Ransomware attacks work by encrypting a target organization's computer systems and data, with attackers demanding payment in exchange for a decryption key. When the affected systems control physical manufacturing equipment rather than just office computers, as is common in food and beverage plants, an attack can halt production lines entirely rather than simply disrupting back-office operations.
Coca-Cola has not publicly detailed which specific systems were compromised or attributed the attack to a particular group, both common practices in the early stages of an active incident response, when companies are often still working with cybersecurity investigators to understand the scope of a breach before disclosing further detail that could complicate negotiations or recovery.
The incident adds to a run of cyberattacks against food and beverage manufacturers in recent years, a sector security researchers describe as an increasingly attractive target for ransomware groups precisely because production delays are costly and highly visible, giving attackers leverage to pressure a quick ransom payment rather than a prolonged recovery.
A widely cited earlier case involved JBS, one of the world's largest meat processors, which paid an $11 million ransom in 2021 after an attack disrupted operations across multiple countries — an episode that prompted US government agencies to issue specific guidance to food and agriculture companies about ransomware preparedness in the years since.
Security researchers point to a structural vulnerability specific to manufacturing: many food production facilities run operational technology — the specialized computer systems that control physical equipment like mixers, packaging lines and refrigeration — that is older, harder to patch, and less consistently monitored than standard corporate IT systems, making it a comparatively soft target once attackers gain a foothold in a company's network.
For Coca-Cola and Fairlife, the immediate consequence is a gap in supply of Fairlife-branded products to US retailers for as long as production remains halted, though the company has not detailed how long that gap is expected to last or how it plans to manage distribution to existing retail partners in the meantime.

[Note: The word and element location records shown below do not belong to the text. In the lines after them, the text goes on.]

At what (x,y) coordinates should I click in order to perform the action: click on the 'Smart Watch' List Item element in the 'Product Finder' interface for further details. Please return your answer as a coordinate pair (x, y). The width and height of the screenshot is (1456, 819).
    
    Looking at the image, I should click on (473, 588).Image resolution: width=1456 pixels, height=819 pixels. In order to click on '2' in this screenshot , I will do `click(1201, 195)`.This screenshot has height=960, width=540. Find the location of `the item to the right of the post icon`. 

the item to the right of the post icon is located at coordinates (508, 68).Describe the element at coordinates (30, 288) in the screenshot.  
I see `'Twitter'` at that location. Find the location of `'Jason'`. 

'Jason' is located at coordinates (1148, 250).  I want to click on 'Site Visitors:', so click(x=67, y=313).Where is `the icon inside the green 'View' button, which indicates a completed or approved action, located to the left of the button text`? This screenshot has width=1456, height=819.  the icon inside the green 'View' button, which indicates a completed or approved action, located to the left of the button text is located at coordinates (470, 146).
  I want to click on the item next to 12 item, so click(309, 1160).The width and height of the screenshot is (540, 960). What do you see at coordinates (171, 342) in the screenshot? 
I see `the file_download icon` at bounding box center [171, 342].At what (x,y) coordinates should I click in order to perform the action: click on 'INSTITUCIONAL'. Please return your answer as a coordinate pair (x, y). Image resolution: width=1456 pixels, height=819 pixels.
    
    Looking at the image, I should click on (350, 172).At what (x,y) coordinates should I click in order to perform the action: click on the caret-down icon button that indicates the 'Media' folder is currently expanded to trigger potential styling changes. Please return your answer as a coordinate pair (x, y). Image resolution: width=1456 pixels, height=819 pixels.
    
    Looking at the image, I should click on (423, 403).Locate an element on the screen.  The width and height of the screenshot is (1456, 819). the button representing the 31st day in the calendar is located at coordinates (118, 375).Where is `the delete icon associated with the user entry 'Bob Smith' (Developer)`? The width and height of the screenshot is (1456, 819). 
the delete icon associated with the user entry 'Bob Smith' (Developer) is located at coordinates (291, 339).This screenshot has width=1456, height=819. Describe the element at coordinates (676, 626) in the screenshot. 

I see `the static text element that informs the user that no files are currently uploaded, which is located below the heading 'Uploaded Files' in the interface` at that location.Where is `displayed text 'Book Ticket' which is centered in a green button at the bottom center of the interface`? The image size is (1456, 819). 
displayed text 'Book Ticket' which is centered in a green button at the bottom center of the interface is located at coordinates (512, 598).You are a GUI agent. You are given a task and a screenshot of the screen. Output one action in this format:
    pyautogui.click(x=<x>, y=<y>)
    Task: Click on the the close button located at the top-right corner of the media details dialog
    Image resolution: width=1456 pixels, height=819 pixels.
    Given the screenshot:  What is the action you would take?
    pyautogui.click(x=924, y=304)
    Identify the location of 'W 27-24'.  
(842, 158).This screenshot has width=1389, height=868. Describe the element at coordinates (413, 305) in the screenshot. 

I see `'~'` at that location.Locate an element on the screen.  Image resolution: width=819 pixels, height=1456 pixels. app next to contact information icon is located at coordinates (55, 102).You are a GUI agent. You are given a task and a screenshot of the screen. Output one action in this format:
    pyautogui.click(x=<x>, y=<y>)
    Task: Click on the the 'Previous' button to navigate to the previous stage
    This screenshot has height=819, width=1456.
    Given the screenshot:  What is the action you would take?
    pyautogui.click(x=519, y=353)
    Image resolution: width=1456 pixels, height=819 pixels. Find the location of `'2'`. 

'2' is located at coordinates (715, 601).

The US government has increasingly classified food and agriculture as critical infrastructure for cybersecurity purposes, a designation that brings additional federal reporting requirements and, in some cases, coordination support from agencies such as the Cybersecurity and Infrastructure Security Agency when a major producer is hit.
Cybersecurity specialists generally advise affected companies against paying ransoms, noting that payment neither guarantees full data recovery nor prevents attackers from striking the same organization again, though the advice is frequently weighed against the immediate commercial pressure of extended production downtime, which can run into significant daily losses for a large manufacturer.
Coca-Cola said it is working to restore operations at the Fairlife facility, without providing a specific timeline. The incident is likely to renew scrutiny of cybersecurity investment across the food manufacturing sector, where researchers say the gap between the potential cost of an attack and the cost of hardening operational technology systems in advance remains a persistent challenge for companies balancing security spending against other priorities.